E quanto à alimentação, é muito diferente de Portugal? Têm algum prato típico?

- O prato típico é o coelho. Por acaso já comi e é muito bom, embora seja muito diferente do que estamos habituados a comer em Portugal. O coelho é estufado, mas os condimentos deles são diferentes. Depois há outra zona da ilha em que comem muito carne de cavalo, também é um prato tradicional deles.

Começámos no Vitória e regressamos ao Vitória. Tem acompanhado o percurso de Pepa no Vitória?

- Tenho acompanhado, vejo sempre os jogos, só não vejo se tivermos jogo aqui à mesma hora, caso contrário estou sempre colado na televisão a acompanhar o Vitória.

O Vitória tem um plantel forte, estão atualmente no sétimo lugar, acha que podem chegar mais longe?

- Sim, até pela juventude da equipa, tem uma grande margem de progressão. Depois também tem jogadores mais experientes, como é o caso do Ricardo Quaresma, do André André, o próprio Rochinha que ainda agora completou 100 jogos pelo Vitória. Esta mescla com a nova geração que está a aparecer, com o André Almeida, o Hélder e o André Amaro que até foi utilizado no último jogo. Com esta mescla, o Vitória tem todas as condições para crescer. Agora toda a gente sabe que o Vitória é complicado. Quando as coisas estão bem, temos tudo, mas quando estão menos bem torna-se complicado trabalhar no clube. A nossa massa adepta tem um bocadinho de falta de paciência, mas isso também são os nossos genes de Vitória, é jogar para ganhar. Qualidade futebolística existe, o Vitória esta época tem uma margem de progressão, mas temos de ter paciência com aquilo que é a juventude do plantel. Estou convencido que vai acabar por atingir os objetivos para o resto da época.

Agora que chegou ao futebol profissional, um regresso a Portugal está no horizonte?

- Para ser sincero, no início da carreira tinha planos, queria estar ali, depois ali, mas agora acontece tudo tão rápido que nem dá tempo. A minha vinda para Malta, por exemplo, foi uma loucura. Estávamos na Arábia saudita, surgiu esta oportunidade e, de um dia para o outro, a minha vida mudou totalmente. Regressei à Europa e estou muito mais perto de casa. Neste momento, em relação ao futuro, não sei. Como disse o Jorge Jesus há pouco tempo, um treinador tem sempre a mala feita à porta. Quanto ao regresso a Portugal, não escondo que já começo a apresentar algum desgaste, principalmente pela minha filha. Ela tem cinco anos e só nos últimos dois é que estive em Portugal. Isso começa a pesar.
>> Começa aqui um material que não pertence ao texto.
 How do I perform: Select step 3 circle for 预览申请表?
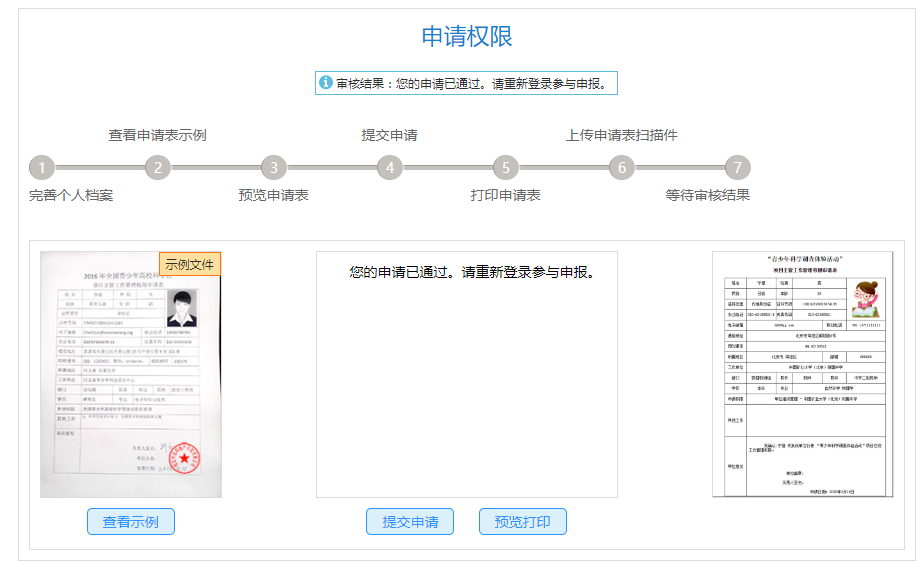(274, 168)
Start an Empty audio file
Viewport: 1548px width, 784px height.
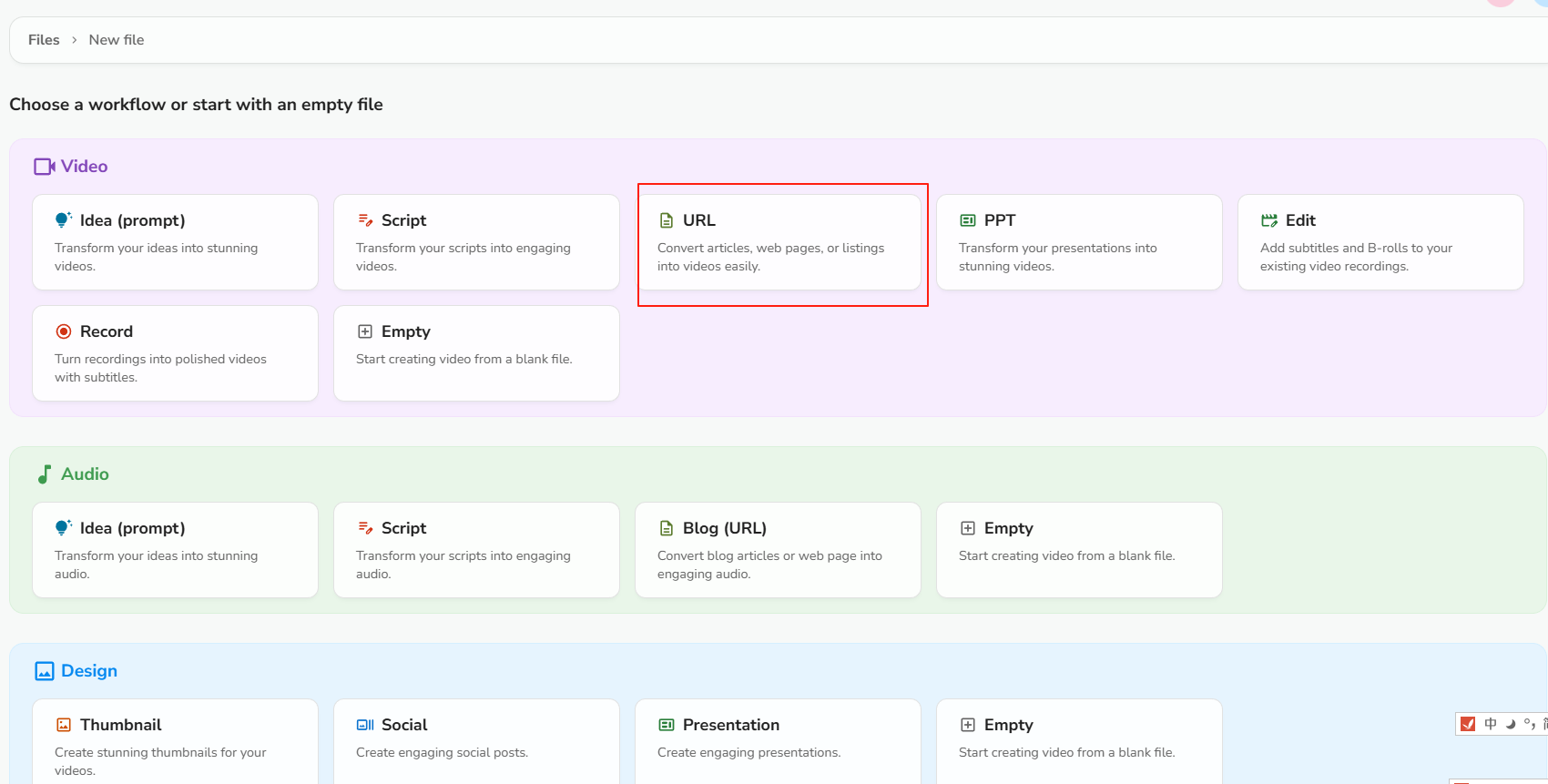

Não está com a família em Malta?

- Não, já estiveram aqui em Malta, mas de férias. O futebol dá-nos muitas coisas, mas também nos tira muitas coisas. Existe aquela frase do mister Abel Ferreira que disse que hoje sou melhor treinador, mas também sou pior pai, pior marido e por aí fora. Às vezes temos de fazer essa reflexão, se vale a pena fazer a minha família passar por todo este sacrifício, com a minha filha a crescer sem a presença diária do pai. Mas para já o foco está no presente e o futuro será sempre bem ponderado.